Tips Penyimpanan dan Pengolahan Daging Sapi

Tips Penyimpanan dan Pengolahan Daging Sapi

Kesehatan 56

Penyimpanan

Proses penyimpanan daging sapi akan berbeda tergantung jenis daging atau potongan serta suhu penyimpanan secara berurut (kulkas di suhu 4,4°C dan freezer di suhu -17.8°C. Berikut daftarnya:

  • Daging sapi jenis steak, ribs, atau chops: 3-5 hari dan 6-12 bulan

  • Hati sapi: 1-2 hari daan 3-4 bulan

  • Daging sapi sup: 3-4 hari dan 2-3 bulan

  • Daging sapi siap saji: 1-2 hari dan 2-3 bulan

  • Kaldu daging sapi: 1-2 hari dan 2-3 bulan

  • Sosis daging sapi kemasan tertutup: 2 minggu dann 1-2 bulan

  • Sosi daging sapi kemasan sudah terbuka: 1 minggu dan 1-2 bulan

  • Daging sapi kalengan penyimpanan suhu ruang: 2-5 tahun

  • Daging sapi kalengan penyimpanan suhu ruang dan suhu terbuka: 3-4 hari dan 2-3 bulan

Lama penyimpanan daging sapi berbeda tergantung jenis daging dan suhu simpan

Pencairan

Setelah membekukan daging sapi dan sebelum diolah kembali, tentunya daging harus dicairkan. Proses pencairan ini tidak boleh dilakukan secara sembarangan. Ada 3 cara aman untuk mencairkannya, yaitu di dalam kulkas, dengan air dingin, dan microwave,  yang caranya serupa seperti pencairan daging ayam. Berikut penjelasan sederhananya.

1. Kulkas

Proses pencairan daging sapi beku dalam kulkas mungkin membutuhkan waktu  1 hingga 2 hari. Ini adalah proses pencairan yang lambat, tetapi paling aman. Setelah mencair, daging masih aman disimpan di dalam kulkas selama 3 hingga  5 hari jika tidak langsung dimasak. Namun jika dalam rentang waktu tersebut tidak digunakan, maka ia harus kembali dibekukan tanpa harus dimasak terlebih dahulu.

2. Air Dingin

Proses pencairan daging sapi beku dengan air dingin harus dilakukan selagi daging masih terbungkus (jangan keluarkan dari kemasannya). Sebelum dicairkan, pastikan kemasannya tidak bocor atau masukkan ulang ke dalam plastik baru. Rendam dalam air dingin dan ganti setiap 30 menit sekali sampai benar-benar cair. Lama waktu pencairan berkisar antara 1 jam untuk potongan kecil dan 2 hingga 3 jam untuk potongan lebih besar.

3. Microwave

Proses pencairan dengan microwave boleh dilakukan dengan syarat daging akan langsung dikonsumsi. Hal ini karena selama pemanasan, beberapa bagian daging mungkin akan menjadi hangat dan mulai matang, serta membuatnya berada dalam lingkungan yang disukai bakteri untuk tumbuh. Baik metode pencairan air dingin dan microwave, daging harus dimasak sebelum dibekukan kembali.

4. Langsung Dimasak

Disamping ketiga metode pencairan di atas, daging dapat langsung dimasak,, dengan syarat pemanasannya langsung di atas kompor, di dalam oven, atau di pemanggang. Namun kekurangannya, waktu pengolahan mungkin 50% lebih lama. Daging sapi beku tidak boleh dimasak dalam slow cooker.

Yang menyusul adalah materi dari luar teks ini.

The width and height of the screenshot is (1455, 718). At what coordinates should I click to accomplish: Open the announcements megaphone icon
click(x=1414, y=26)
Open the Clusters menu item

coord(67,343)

Pencairan di dalam kulkas adalah metode yang aman tetapi lambat

Cairan merah pada daging segar bukanlah darah, melainkan cairan dari daging itu sendiri. Daging sapi mengandung sekitar ¾ air. Cairan yang kita temukan pada kemasan adalah kombinasi antara kelembaban alami dan protein.

Pengolahan

Daging tidak boleh dipanaskan hingga setengah matang untuk didinginkan atau dimasak dalam beberapa waktu kedepan karena bakteri tidak akan musnah. Proses pengolahan daging  yang aman adalah hingga mencapai suhu internal minimumnya, yaitu 63°C dan diamkan 3 menit sebelum dikonsumsi. Namun, tergantung dari jenis atau potongannya, suhu dan lama waktu memasak untuk matang menyeluruh akan berbeda-beda.

Nah, jadi penyimpanan daging sapi itu tergantung dari jenis potongannya serta lokasinya, baik itu kulkas maupun freezer. Proses pencairannya pun perlu diperhatikan, bisa di dalam kulkas, dengan air dingin, atau microwave. Lalu, demi keamanan, daging harus dimasak hingga mencapai suhu internal minimum ya, yaitu 63°C. Yuk investasi sedikit untuk beli termometer makanan.